Document segment:

Sure. On the acquisition environment, clearly we have been very busy in not only disposing of assets, but our investment team, our investment professionals remain very active in underwriting a fairly healthy number of potential investments. I will tell you, Thomas, that the acquisition environment right now is competitive as we have ever seen. The acquisition market right now is one in which any participants need to distinguish themselves with not only speed and certainty of closing, but what we've seen in a couple of transactions in the first 9 to 10 months of this year is what really distinguishes one from another is paying a price, particularly in excess of where broker indications of value are. So what we've seen recently is some fairly aggressive pricing on transactions, and implied cap rates on assets that are actually lower than where we've been for the past couple years.

So we remain very active, given the amount of financial flexibility, given our speed and diligence to underwriting assets. We have, I believe, distinguished ourselves as a very good counterparty, but I remains competitive.

Thomas Allen -- Morgan Stanley & Co. -- Analyst

Helpful. Thank you.

John V. Arabia -- President and Chief Executive Officer

Thanks, Thomas.

Operator

We'll move to our next question from Anthony Powell from Barclays. Please go ahead.

Anthony Powell -- Barclays Capital -- Analyst

Hi, good morning, guys. There's been a lot of talk about weaker citywide calendars in 2019. Could you go over how the citywides look in each of your relevant markets? Do you think any of your recent meeting room explanations in markets like Boston and Orlando will be able to mitigate any of this weakness?

John V. Arabia -- President and Chief Executive Officer

Yeah, good morning, Anthony. As we brought up, I think we were one of the first people to bring up the issue of relatively weak citywides on our last earnings call. And since, a few other folks have joined in on this discussion. Look, it's no secret that there are some weak citywide markets next year in D.C., L.A., Boston, Chicago to name a few. The good news is we believe in a couple of those markets we have mitigating factors. For example, in L.A., we are in a different submarket that won't be materially impacted by the decline of the L.A. Convention Center. In New Orleans, we have a beautiful new rooms product that we think is a mitigation factor, and the same thing in Boston. Not only with the expansion of meeting space.

One of the reasons that Marc Hoffman and team wanted to increase the amount of meeting space at Boston Park Plaza was so we could expand our in-house group. I think that's going to be a winning strategy. Or at Long Wharf, which again I think is one of the best-located hotels in the City. With that type of room product, we believe very strongly that it'll mitigate some of the short-term cyclicality, but long-term, we believe that we have a winning location and great product. So overall, while there are several cities with weaker convention calendars next year, we think we're positioned fairly well. I would also tell you, if you talk to some of the major brands, particularly Marriott, what we are hearing is 2020 actually has pretty strong group bookings versus '19.

Stated exercise:
In the earnings call transcript, at which hotel did Marc Hoffman and team want to increase the amount of meeting space?

Entries showing where targets appear:

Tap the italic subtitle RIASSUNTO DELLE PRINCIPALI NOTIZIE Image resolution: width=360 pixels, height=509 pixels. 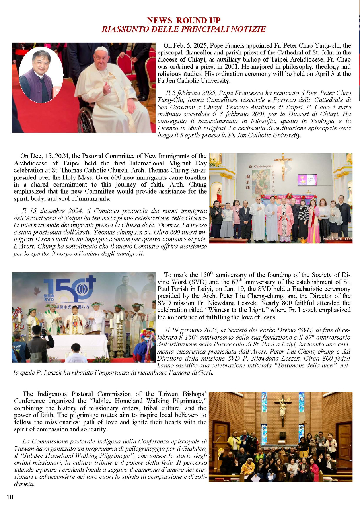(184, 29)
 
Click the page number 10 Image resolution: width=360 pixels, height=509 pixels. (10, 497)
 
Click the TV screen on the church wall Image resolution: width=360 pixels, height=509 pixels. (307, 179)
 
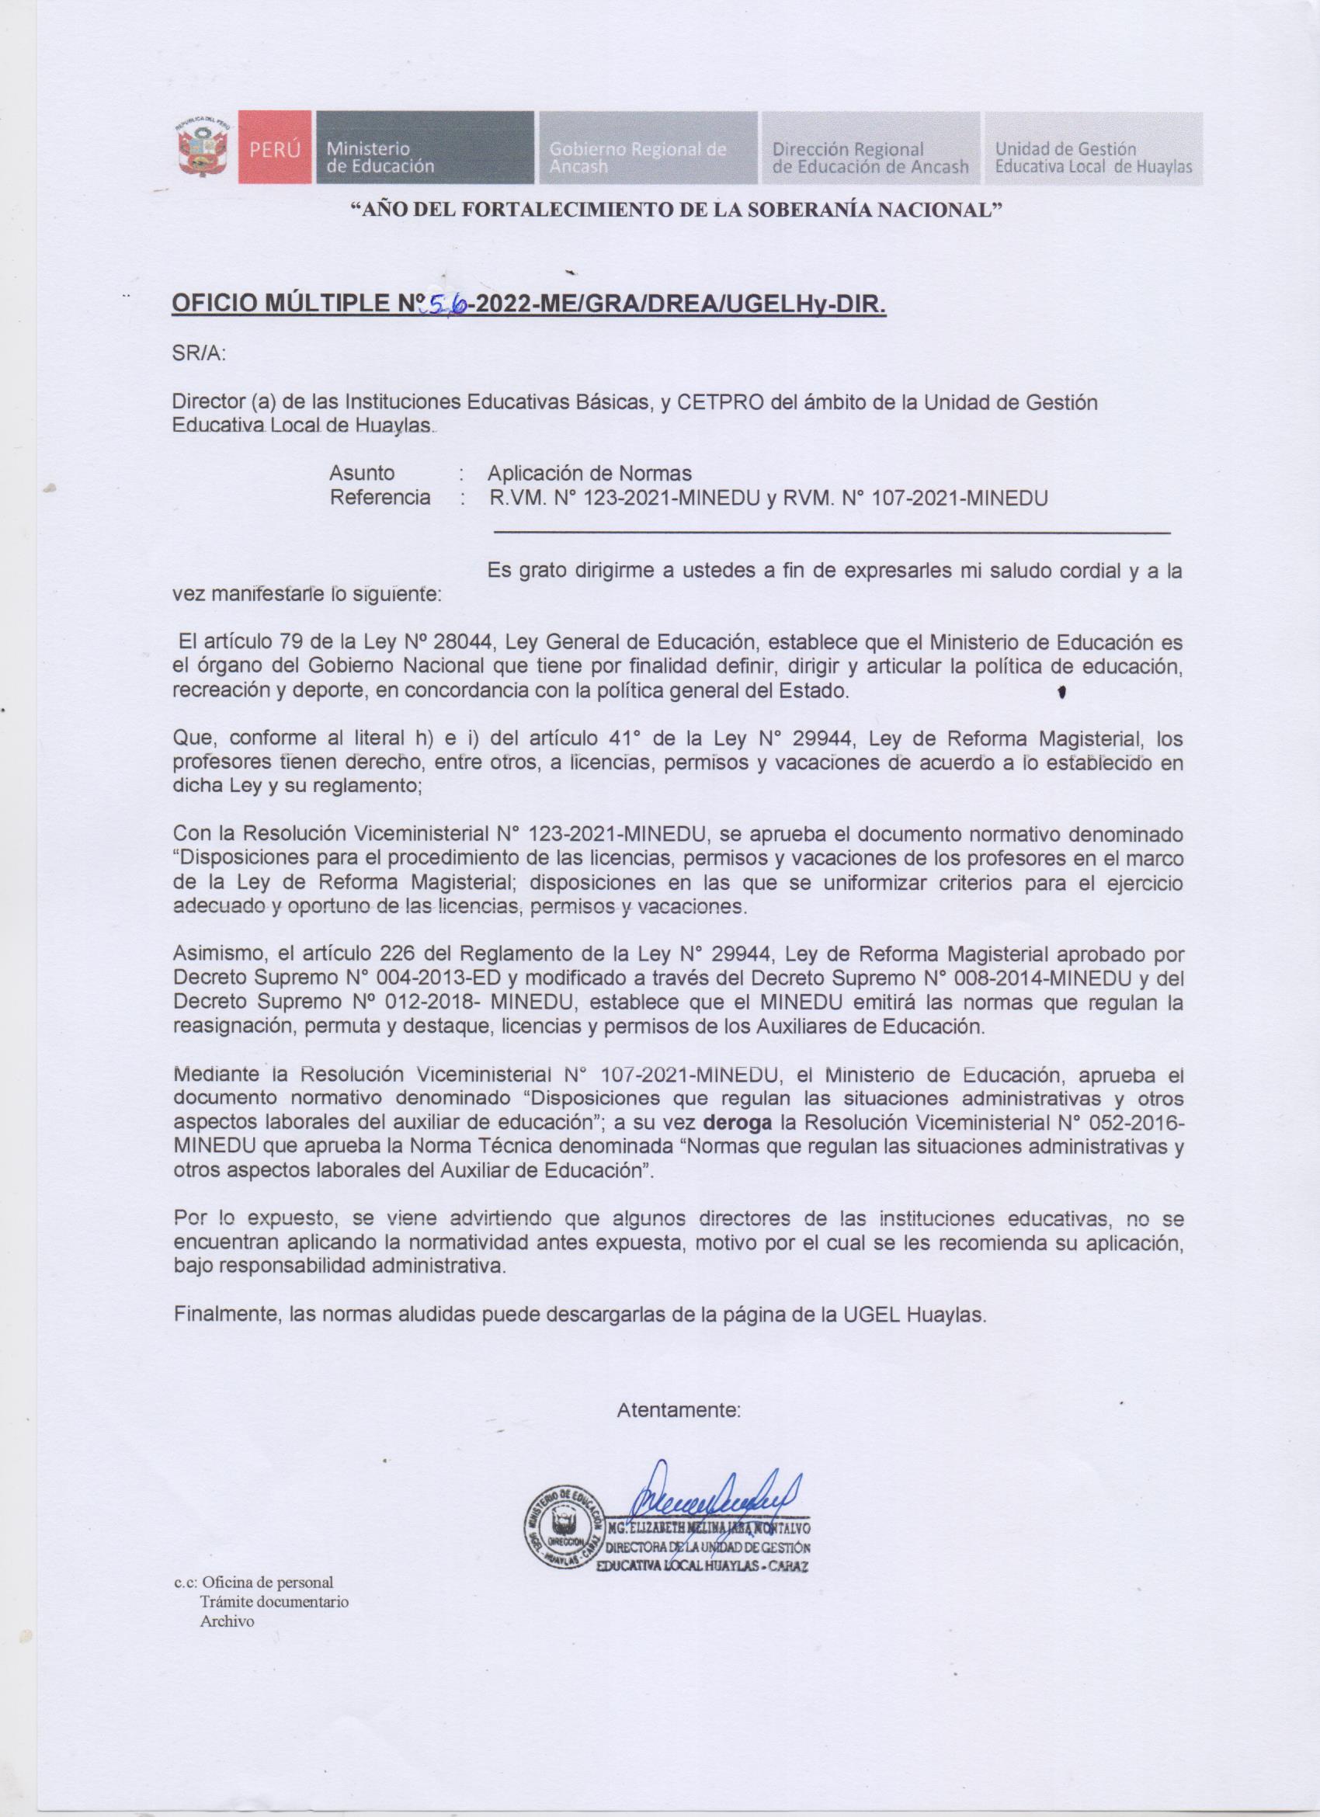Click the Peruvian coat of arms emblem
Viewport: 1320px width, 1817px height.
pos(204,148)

Result:
Boston Park Plaza